Entries shown:
------

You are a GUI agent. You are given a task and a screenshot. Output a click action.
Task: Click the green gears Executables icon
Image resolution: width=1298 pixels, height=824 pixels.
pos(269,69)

------

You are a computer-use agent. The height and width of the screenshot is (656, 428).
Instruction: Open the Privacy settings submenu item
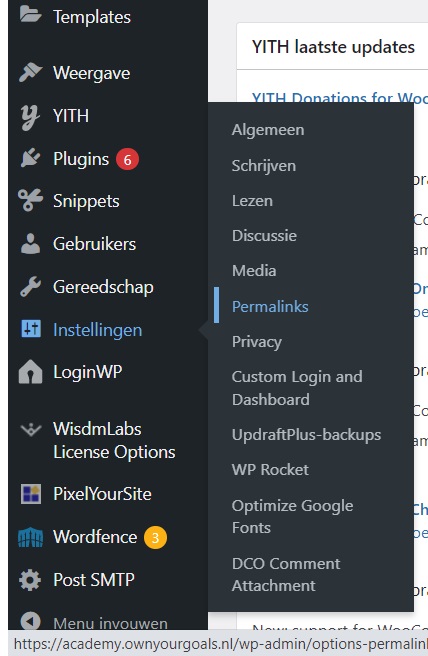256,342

------

Assignment: Search the listing for "screenshot" and copy each line holding it.

Response to this exercise:
You are a GUI agent. You are given a task and a screenshot. Output a click action.
You are a computer-use agent. The height and width of the screenshot is (656, 428).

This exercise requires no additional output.